Bolsonaro diz que delação de Mauro Cid é ‘fantasiosa’ e que nada o liga à tentativa de golpe

Em resposta às recentes acusações da Procuradoria-Geral da República (PGR), o ex-presidente Jair Bolsonaro classificou como “fantasiosa” a delação de seu ex-ajudante de ordens, tenente-coronel Mauro Cid, negando qualquer envolvimento em uma tentativa de golpe de Estado. A defesa de Bolsonaro afirmou que não há provas que o conectem à suposta trama golpista.
A PGR apresentou denúncia ao Supremo Tribunal Federal (STF) acusando Bolsonaro de liderar um plano para se manter no poder após a derrota nas eleições de 2022. A denúncia inclui outros 33 indivíduos, entre eles ex-ministros e militares de alto escalão, acusados de crimes como tentativa de golpe de Estado e formação de organização criminosa.
De acordo com as investigações, o plano teria sido articulado a partir de 2021, após a anulação das condenações do então candidato Luiz Inácio Lula da Silva pelo STF, o que o recolocou na disputa eleitoral. A estratégia envolveria a disseminação de desinformação sobre o sistema eleitoral e a busca de apoio das Forças Armadas para impedir a posse de Lula.

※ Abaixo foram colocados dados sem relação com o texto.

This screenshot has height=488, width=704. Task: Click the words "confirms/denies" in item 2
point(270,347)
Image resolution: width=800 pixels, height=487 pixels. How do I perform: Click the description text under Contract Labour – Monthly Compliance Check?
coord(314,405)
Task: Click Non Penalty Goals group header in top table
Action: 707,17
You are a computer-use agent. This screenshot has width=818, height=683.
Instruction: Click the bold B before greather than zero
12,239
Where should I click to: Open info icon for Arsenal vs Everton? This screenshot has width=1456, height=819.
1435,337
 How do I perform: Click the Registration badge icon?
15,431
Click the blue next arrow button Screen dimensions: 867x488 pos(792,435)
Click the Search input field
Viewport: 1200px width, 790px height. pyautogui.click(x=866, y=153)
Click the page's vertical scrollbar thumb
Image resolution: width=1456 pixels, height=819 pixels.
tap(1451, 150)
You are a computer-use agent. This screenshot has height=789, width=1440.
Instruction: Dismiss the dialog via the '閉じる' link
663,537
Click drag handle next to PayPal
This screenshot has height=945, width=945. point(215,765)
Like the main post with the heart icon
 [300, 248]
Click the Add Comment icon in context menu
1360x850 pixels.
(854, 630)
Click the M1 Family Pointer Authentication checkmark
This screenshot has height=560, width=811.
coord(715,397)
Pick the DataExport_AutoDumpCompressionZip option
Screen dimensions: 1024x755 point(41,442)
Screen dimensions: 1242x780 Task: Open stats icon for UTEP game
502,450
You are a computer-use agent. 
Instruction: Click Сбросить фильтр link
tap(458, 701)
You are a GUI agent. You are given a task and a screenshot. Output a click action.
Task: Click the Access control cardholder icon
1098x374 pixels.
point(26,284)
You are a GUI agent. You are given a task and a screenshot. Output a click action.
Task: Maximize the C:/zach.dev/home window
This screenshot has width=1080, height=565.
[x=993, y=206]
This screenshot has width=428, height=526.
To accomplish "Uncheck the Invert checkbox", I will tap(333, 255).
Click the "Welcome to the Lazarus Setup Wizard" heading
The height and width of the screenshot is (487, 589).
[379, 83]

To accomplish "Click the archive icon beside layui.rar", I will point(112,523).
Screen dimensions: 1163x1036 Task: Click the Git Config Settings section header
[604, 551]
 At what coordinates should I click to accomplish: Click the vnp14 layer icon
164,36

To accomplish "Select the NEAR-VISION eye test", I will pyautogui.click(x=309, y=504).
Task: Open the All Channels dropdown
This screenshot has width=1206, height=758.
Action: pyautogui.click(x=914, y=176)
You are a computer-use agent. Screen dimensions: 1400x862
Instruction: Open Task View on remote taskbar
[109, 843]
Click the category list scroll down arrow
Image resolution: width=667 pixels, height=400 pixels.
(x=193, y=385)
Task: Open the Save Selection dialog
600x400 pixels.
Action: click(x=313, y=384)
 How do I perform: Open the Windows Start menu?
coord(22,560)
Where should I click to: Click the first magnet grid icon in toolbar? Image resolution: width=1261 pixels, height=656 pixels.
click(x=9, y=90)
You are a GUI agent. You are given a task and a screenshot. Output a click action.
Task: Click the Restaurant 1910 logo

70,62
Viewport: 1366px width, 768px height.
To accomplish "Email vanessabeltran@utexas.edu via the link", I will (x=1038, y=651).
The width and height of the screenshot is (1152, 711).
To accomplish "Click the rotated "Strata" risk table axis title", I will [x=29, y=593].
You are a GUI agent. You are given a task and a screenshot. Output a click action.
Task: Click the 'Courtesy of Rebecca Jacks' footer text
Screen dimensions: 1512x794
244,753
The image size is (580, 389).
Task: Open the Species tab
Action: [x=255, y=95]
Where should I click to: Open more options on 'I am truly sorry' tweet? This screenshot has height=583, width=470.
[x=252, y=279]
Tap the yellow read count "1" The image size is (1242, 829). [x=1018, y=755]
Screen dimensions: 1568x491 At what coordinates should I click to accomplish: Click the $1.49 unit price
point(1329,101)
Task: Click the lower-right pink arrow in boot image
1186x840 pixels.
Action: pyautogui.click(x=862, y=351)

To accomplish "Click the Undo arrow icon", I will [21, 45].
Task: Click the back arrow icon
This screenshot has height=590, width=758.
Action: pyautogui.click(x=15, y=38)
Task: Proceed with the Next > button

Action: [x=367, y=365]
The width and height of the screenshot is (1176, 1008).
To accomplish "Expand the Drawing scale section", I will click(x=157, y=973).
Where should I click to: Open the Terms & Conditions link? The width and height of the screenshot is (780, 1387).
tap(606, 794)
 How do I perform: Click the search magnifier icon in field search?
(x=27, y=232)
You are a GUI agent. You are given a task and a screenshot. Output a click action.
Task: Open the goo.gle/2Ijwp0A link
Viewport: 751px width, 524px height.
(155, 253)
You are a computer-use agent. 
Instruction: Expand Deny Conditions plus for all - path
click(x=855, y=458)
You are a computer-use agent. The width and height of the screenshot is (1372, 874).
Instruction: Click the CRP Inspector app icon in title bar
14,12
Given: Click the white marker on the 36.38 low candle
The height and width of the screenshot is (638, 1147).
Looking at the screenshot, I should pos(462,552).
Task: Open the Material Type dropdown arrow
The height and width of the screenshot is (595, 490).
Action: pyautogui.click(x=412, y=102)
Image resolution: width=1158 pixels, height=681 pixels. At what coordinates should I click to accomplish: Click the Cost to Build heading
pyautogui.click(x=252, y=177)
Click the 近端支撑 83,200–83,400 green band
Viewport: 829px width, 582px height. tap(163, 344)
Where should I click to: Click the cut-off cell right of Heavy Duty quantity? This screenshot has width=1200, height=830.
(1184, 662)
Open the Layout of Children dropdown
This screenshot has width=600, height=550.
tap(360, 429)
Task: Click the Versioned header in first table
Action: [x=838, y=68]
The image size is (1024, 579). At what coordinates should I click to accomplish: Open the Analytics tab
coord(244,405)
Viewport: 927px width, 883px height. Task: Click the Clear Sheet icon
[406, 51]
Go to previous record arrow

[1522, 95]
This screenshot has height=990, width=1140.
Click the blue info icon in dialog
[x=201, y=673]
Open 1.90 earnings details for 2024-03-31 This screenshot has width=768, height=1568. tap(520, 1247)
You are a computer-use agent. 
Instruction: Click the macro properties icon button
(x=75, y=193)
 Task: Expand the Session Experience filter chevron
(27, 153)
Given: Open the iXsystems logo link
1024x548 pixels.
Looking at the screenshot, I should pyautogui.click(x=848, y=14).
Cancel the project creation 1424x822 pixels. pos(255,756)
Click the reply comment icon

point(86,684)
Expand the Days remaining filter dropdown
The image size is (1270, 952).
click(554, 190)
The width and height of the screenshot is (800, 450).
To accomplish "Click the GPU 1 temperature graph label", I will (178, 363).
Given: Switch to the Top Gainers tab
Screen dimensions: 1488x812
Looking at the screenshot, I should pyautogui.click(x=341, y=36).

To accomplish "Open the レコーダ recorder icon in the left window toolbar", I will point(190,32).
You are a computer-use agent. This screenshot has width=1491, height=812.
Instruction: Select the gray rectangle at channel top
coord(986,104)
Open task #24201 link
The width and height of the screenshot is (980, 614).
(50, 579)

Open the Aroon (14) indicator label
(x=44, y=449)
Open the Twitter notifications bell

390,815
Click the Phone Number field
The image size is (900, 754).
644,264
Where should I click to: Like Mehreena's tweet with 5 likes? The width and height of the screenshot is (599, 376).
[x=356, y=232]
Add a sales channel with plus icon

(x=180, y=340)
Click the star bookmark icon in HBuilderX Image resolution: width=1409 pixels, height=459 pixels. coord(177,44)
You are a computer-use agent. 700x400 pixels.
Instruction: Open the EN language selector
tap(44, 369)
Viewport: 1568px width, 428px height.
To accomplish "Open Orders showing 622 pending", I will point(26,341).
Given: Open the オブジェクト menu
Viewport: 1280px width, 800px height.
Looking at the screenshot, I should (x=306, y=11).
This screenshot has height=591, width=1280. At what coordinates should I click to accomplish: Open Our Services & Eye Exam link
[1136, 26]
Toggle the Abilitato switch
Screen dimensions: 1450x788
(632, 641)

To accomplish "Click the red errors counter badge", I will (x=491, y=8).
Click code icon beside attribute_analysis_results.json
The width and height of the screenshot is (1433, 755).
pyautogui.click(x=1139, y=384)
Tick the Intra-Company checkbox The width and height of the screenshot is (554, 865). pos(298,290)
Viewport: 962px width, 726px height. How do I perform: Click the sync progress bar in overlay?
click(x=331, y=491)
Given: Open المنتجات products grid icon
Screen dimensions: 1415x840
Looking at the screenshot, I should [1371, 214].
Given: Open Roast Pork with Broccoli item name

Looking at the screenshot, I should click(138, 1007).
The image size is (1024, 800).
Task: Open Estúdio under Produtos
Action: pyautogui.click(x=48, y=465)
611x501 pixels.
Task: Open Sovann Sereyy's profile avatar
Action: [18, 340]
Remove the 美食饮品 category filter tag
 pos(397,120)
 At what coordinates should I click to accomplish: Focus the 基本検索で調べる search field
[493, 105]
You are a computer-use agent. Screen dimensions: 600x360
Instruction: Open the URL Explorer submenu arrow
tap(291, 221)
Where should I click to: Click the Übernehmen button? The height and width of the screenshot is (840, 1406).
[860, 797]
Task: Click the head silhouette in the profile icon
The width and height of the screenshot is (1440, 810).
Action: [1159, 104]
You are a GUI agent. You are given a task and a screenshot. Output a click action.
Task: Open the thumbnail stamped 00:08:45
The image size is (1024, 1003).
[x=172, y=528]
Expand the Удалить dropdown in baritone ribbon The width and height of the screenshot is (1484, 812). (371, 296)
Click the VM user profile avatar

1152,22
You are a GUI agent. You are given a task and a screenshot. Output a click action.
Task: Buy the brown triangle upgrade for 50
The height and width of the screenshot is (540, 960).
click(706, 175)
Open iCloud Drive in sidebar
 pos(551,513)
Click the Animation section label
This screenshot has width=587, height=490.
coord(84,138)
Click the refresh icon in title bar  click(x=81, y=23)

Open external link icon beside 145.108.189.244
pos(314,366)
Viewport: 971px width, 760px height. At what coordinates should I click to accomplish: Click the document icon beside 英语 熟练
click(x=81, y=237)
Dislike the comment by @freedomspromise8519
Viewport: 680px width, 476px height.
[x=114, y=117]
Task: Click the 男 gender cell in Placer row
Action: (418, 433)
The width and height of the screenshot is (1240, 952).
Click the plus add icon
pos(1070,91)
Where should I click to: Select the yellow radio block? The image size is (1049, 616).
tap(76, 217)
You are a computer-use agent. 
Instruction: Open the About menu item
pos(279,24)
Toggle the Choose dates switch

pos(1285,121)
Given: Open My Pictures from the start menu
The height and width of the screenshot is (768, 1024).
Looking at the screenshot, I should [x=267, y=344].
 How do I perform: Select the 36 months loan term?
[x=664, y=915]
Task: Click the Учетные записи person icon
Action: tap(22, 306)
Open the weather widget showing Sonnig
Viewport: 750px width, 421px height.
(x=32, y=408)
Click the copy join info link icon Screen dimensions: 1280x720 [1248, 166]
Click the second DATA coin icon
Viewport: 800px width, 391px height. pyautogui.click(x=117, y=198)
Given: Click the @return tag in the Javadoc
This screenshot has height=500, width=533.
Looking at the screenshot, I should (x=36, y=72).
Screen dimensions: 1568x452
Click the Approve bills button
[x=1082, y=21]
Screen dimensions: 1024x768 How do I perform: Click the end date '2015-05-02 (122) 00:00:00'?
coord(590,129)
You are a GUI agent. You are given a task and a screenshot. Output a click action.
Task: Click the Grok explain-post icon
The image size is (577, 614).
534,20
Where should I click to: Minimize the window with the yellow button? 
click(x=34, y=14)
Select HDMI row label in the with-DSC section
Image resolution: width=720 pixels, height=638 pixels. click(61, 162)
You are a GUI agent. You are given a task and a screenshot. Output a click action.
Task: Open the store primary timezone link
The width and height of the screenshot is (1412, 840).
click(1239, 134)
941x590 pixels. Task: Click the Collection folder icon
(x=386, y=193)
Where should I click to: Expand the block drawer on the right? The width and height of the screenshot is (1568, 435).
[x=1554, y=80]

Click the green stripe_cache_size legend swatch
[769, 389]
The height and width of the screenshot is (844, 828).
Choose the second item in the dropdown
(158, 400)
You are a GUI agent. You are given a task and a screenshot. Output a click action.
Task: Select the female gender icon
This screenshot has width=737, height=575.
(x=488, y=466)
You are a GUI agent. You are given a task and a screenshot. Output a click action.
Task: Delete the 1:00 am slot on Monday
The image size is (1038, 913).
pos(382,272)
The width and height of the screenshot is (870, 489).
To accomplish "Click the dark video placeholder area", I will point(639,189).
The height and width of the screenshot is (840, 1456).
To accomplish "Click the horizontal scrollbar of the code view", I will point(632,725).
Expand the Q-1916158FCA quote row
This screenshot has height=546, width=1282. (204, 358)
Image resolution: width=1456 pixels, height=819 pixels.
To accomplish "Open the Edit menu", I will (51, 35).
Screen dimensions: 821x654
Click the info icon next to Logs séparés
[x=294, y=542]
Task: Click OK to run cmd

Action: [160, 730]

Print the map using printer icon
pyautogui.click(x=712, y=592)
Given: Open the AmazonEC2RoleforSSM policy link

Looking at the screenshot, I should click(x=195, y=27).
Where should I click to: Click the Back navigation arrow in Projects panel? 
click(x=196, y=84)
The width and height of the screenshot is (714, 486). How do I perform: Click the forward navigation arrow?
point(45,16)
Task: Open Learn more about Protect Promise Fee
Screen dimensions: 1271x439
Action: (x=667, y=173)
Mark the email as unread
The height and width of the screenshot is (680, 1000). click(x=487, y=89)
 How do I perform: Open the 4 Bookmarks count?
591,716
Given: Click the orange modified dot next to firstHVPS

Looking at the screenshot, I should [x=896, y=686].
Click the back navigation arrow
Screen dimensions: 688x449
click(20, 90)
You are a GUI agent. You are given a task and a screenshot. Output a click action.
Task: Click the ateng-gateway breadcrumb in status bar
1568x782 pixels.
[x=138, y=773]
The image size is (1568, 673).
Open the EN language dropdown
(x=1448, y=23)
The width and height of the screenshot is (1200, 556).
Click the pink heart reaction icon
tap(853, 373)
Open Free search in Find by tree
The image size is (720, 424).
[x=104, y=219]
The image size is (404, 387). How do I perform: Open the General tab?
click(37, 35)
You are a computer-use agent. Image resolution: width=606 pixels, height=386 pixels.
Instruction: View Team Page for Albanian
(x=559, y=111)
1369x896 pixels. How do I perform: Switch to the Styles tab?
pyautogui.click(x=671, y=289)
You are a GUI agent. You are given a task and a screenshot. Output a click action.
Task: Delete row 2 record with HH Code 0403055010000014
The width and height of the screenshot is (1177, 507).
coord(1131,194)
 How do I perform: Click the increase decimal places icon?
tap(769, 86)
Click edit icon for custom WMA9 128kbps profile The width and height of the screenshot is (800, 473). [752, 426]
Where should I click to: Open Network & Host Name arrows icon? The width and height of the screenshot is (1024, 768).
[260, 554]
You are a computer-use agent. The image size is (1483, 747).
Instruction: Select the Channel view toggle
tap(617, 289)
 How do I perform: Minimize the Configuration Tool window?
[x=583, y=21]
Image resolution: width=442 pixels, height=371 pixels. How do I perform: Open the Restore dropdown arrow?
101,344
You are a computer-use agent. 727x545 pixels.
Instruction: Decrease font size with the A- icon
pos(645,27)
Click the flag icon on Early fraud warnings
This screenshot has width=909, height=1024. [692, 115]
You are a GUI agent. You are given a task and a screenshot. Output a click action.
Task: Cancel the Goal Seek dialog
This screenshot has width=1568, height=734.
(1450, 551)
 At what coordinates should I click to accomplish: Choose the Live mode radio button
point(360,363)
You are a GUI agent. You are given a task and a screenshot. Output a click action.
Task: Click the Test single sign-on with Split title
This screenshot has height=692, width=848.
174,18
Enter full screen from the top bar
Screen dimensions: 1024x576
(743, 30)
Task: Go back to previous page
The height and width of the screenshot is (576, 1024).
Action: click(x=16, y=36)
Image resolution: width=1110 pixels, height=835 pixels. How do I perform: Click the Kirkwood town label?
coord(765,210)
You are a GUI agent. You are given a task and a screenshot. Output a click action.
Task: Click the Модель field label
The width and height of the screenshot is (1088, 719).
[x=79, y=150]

Mauro Cid, em sua delação premiada, teria detalhado reuniões e discussões internas sobre possíveis ações para reverter o resultado eleitoral, incluindo a consideração de medidas extremas. No entanto, Bolsonaro e seus advogados contestam essas alegações, afirmando que as declarações de Cid carecem de fundamento e não apresentam evidências concretas de sua participação em qualquer conspiração.
O STF avaliará a denúncia apresentada pela PGR para decidir sobre a abertura de processo contra Bolsonaro e os demais acusados. Se a denúncia for aceita, o ex-presidente poderá se tornar réu e enfrentar julgamento por crimes que, somados, podem resultar em penas significativas.